İlla ki Nostalji - 1


Futbolun aklımızı tamamen başımızdan aldığı dönemler,bir de okullar tatil olmuş aylardan haziran yapılacak en güzel şey top oynamak ve de dünya kupasını izlemek.Belki tam erişkinlikle çocukluk arasındaki yaşıma denk geldiği için benim için en renkli turnuva Amerika ’94 olmuştur. En çok ilgi çeken ülke hiç şüphesiz Kolombiya ‘ydı.Bunun hem eğlenceli hem de trajik nedenleri vardı.Bir yandan Valderrama ve Higuita gibi unutulmaz ve rengarenk futbolcuları barındırması,diğer yandan da kendi kalesine gol atmasıyla bazı kendini bilmezlerin hayatın dışına ittiği Escobar katliamı.Futbolun fanatizmden ayrıldığı çizgide duramayan sınırı aşanların futbola sürdüğü koca bir leke.

Her şeyden önce A.B.D. gibi futbol kültürü oldukça zayıf bir ülkede düzenlendi. Buna rağmen 69.000 seyirci ortalaması ile 1950’de düzenlenen kupadan sonra en yüksek seyirci sayısına ulaşıldı.

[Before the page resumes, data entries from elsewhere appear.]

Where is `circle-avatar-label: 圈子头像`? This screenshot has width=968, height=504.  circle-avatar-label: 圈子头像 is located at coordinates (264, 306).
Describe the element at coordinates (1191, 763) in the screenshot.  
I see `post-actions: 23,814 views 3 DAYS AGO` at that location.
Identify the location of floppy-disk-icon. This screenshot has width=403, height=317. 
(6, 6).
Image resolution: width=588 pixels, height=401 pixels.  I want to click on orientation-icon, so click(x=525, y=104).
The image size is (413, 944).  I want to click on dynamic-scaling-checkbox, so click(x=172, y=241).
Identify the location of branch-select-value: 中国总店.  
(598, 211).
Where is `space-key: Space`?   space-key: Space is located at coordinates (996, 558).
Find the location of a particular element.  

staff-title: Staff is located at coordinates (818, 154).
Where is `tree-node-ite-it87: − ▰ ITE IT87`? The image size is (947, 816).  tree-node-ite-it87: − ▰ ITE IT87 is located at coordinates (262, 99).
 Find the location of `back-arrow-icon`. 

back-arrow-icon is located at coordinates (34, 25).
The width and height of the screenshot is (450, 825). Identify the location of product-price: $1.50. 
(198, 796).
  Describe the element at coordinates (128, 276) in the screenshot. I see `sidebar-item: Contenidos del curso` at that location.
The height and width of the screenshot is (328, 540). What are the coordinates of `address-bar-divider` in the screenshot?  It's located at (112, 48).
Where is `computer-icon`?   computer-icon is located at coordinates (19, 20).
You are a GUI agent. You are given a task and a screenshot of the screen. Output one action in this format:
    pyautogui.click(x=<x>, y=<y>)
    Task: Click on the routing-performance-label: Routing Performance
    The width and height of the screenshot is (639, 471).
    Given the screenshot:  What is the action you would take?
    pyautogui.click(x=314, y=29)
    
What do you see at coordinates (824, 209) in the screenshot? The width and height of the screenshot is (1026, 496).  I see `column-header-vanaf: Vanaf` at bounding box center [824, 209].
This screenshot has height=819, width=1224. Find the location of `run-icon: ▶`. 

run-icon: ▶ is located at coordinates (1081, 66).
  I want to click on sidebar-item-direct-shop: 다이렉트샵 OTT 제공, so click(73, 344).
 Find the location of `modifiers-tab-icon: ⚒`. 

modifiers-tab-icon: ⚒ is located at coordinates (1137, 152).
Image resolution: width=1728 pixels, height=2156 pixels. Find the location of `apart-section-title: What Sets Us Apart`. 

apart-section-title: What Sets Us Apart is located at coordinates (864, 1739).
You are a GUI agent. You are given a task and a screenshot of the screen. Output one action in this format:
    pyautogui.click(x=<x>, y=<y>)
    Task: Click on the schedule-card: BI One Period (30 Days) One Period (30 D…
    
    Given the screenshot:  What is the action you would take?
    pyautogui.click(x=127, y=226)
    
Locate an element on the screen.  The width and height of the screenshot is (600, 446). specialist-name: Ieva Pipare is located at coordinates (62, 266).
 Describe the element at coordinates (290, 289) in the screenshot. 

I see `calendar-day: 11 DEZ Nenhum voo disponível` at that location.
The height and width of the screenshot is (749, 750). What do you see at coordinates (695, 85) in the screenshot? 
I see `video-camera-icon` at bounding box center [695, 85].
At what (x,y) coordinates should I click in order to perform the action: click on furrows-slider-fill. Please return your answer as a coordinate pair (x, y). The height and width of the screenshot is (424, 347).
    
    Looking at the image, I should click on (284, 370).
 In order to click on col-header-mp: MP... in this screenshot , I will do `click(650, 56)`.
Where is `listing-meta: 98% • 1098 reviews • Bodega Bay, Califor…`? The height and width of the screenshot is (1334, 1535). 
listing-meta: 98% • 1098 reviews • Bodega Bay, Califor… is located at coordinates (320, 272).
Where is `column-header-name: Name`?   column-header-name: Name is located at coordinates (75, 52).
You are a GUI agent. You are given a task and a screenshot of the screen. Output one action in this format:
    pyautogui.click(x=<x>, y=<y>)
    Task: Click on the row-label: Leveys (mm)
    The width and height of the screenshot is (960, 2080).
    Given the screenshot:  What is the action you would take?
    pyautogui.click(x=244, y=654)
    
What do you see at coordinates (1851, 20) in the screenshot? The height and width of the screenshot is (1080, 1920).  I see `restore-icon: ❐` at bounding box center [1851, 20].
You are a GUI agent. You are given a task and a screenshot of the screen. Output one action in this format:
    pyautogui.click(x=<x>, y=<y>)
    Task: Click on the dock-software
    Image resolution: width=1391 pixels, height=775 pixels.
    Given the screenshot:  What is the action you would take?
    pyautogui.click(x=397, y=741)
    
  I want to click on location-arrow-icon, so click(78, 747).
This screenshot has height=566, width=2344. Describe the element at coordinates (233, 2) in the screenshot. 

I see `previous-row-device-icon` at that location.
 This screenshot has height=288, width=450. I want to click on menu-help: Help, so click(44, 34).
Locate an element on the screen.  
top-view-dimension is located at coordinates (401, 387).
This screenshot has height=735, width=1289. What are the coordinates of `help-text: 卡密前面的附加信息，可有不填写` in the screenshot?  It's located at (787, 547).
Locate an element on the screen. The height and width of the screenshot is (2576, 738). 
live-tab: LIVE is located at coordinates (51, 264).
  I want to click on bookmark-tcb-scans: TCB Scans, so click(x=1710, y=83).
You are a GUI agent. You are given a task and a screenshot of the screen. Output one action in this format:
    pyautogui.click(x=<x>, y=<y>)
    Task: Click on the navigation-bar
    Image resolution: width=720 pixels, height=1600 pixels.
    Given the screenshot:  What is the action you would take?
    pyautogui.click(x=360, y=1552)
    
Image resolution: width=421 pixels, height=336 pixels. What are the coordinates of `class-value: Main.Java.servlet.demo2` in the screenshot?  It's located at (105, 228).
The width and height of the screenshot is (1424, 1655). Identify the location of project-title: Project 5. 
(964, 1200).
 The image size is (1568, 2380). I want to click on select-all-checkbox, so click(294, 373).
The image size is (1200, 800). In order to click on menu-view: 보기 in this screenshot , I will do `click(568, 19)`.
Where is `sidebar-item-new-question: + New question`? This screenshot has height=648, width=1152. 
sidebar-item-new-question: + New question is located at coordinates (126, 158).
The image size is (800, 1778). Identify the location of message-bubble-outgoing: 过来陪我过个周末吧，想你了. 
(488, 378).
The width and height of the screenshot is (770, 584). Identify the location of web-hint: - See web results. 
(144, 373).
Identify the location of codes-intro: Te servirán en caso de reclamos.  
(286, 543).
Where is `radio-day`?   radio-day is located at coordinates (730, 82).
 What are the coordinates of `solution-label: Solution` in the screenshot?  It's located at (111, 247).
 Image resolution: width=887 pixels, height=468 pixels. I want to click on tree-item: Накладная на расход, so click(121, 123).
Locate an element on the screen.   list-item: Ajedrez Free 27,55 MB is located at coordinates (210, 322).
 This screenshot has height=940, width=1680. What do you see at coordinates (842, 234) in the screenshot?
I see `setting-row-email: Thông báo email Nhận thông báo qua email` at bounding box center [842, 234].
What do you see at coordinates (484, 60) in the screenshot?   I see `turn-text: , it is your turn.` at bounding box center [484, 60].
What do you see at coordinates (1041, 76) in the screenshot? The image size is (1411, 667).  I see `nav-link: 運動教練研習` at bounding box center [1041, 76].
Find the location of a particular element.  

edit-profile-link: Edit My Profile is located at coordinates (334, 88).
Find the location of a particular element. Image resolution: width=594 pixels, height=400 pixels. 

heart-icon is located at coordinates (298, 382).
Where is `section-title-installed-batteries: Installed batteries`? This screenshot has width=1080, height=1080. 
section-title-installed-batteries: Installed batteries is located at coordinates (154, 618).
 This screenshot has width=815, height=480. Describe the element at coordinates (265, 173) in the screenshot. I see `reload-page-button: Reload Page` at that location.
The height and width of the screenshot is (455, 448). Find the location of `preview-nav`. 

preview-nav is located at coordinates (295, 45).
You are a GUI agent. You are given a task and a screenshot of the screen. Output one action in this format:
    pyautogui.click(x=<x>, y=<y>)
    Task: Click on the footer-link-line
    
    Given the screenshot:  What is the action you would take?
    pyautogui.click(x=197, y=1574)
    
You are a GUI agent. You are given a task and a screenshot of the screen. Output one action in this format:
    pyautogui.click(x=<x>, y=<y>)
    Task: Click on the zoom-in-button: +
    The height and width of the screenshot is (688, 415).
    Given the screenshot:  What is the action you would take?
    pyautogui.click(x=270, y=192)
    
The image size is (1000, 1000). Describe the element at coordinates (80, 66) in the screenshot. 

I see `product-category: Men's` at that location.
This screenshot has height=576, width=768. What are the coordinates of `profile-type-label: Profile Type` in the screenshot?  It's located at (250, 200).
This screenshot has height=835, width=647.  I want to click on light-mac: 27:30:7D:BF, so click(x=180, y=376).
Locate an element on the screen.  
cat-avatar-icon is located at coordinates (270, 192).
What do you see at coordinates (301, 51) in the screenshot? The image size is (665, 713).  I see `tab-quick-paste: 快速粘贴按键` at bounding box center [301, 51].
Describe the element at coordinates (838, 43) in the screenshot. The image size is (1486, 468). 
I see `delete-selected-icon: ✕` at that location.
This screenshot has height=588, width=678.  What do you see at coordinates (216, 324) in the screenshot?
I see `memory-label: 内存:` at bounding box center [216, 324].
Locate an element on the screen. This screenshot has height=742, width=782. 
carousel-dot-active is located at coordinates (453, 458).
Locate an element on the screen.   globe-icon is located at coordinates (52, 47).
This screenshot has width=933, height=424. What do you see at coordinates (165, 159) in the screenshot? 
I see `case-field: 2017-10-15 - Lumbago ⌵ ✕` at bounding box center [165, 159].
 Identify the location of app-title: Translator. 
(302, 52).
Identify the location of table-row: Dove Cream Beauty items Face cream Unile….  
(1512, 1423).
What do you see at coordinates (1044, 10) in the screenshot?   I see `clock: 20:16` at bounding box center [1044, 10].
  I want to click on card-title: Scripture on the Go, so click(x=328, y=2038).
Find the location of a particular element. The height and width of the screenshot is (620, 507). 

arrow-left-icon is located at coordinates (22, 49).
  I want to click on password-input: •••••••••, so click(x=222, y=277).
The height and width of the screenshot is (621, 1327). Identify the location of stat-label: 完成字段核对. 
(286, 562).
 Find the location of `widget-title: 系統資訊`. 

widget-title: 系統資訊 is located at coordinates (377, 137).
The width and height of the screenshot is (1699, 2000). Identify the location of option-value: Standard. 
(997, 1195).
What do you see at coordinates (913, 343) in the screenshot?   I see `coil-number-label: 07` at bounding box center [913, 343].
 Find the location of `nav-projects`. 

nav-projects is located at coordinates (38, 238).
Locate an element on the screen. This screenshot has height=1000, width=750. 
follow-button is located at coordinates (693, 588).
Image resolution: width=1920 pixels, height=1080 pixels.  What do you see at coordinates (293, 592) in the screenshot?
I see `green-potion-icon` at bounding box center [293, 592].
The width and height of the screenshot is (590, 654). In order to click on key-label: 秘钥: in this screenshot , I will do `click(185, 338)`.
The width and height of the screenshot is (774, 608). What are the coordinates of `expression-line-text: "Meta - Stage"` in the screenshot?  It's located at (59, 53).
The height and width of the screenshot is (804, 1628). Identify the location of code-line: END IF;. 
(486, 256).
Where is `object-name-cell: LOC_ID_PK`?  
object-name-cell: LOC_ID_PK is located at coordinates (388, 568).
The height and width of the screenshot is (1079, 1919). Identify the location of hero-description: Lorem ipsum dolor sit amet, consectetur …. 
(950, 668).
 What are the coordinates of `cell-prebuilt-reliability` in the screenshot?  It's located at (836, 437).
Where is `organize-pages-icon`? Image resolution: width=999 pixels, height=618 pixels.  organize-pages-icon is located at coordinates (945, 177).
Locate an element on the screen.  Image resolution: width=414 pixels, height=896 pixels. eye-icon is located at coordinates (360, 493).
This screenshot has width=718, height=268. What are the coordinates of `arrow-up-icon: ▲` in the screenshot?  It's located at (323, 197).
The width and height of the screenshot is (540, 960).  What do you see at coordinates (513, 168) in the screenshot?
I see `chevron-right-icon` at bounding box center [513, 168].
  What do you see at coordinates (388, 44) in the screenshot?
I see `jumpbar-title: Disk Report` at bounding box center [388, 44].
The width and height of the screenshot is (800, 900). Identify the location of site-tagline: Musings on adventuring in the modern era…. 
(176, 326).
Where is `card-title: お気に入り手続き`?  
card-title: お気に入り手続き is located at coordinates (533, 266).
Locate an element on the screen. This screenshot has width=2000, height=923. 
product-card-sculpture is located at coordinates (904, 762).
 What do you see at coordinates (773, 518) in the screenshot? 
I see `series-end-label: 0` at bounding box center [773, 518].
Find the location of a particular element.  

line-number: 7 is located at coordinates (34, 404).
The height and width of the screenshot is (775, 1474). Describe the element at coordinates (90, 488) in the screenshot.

Bir çok şey oldu bu turnuvada tabi; Hagi, Oscar Cordoba’ya hayatı boyunca unutamayacağı bir gol attı.Brezilya 6 turnuva sonunda mutlu sona 4.kez ulaştı.Taffarel bu turnuvada parladı.Maradona malum sebepten kupadan ihraç edildi.R.Baggio finalde son penaltıyı kaçırdı ve İtalya diz çöktü.İsveç ve Bulgaristan yarı finale kadar yükseldi.Stoickhov gol kralı oldu.Omam Bıyık golünü attı dansını yaptı ve daha bir sürü şey…

Ve biz millet olarak yine sadece izleyebildik…olsun yine de çok güzeldi.